Human activity recognition research focuses on discrimination between quality of the activities during exercise. We try to investigate how well an activity was performed by six wearers of electronic devices. This study extracted from the website http://groupware.les.inf.puc-rio.br/har .
These six participants were between 20 to 28 years with little weight lifting experience. They were asked to perform one set of 10 repetitions of the Unilateral Dumbbell Biceps Curl in five different fashions as they defined as following different classe.
Class A: exactly according to the specification
Class B: throwing the elbows to the front
Class C: lifting the dumbbell only halfway
Class D: lowering the dumbbell only half way
Class E: throwing the hips to the front.
Class A corresponds to the specified execution of the exercise, and other classes correspond to common mistakes. To ensure the quality of data, an experienced weight lifter was there to supervise the participants.
The main objective of this project is to predict the manner in which the participants did the exercise. In other words, we need to predict the different fashions of the Unilateral Dumbbell Biceps crul performed by the participants. It is the classe varaible in the dataset, and we can use any of the other variables to predict with.
## Load packages
library(knitr)
library(caret)
## Loading required package: lattice
## Loading required package: ggplot2
library(lattice)
library(ggplot2)
library(randomForest)
## randomForest 4.6-12
## Type rfNews() to see new features/changes/bug fixes.
##
## Attaching package: 'randomForest'
## The following object is masked from 'package:ggplot2':
##
## margin
library(rpart)
library(rattle)
## Rattle: A free graphical interface for data mining with R.
## Version 4.1.0 Copyright (c) 2006-2015 Togaware Pty Ltd.
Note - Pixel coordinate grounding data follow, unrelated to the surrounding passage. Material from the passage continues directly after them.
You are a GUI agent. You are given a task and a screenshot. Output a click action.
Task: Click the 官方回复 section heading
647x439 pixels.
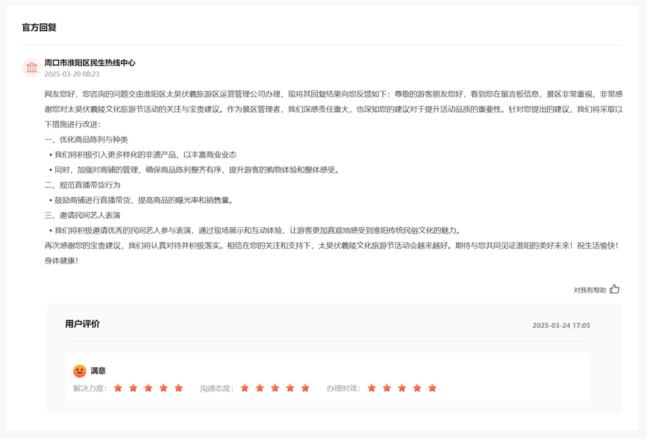tap(39, 28)
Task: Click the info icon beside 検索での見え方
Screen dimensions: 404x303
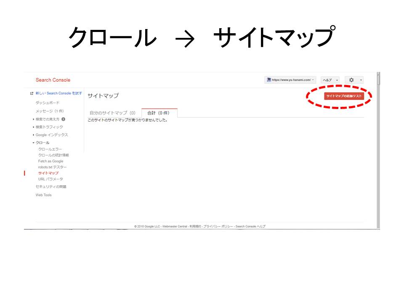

## Type 'rattle()' to shake, rattle, and roll your data.
library(Hmisc)
## Loading required package: survival
##
## Attaching package: 'survival'
## The following object is masked from 'package:caret':
##
## cluster
## Loading required package: Formula
##
## Attaching package: 'Hmisc'
## The following object is masked from 'package:randomForest':
##
## combine
## The following objects are masked from 'package:base':
##
## format.pval, round.POSIXt, trunc.POSIXt, units
library(survival)
library(Formula)
library(plyr)
##
## Attaching package: 'plyr'
## The following objects are masked from 'package:Hmisc':
##
## is.discrete, summarize
library(e1071)
##
## Attaching package: 'e1071'
## The following object is masked from 'package:Hmisc':
##
## impute
# downloading data
if(!file.exists("./training.csv")){
url.training <- "https://d396qusza40orc.cloudfront.net/predmachlearn/pml-training.csv"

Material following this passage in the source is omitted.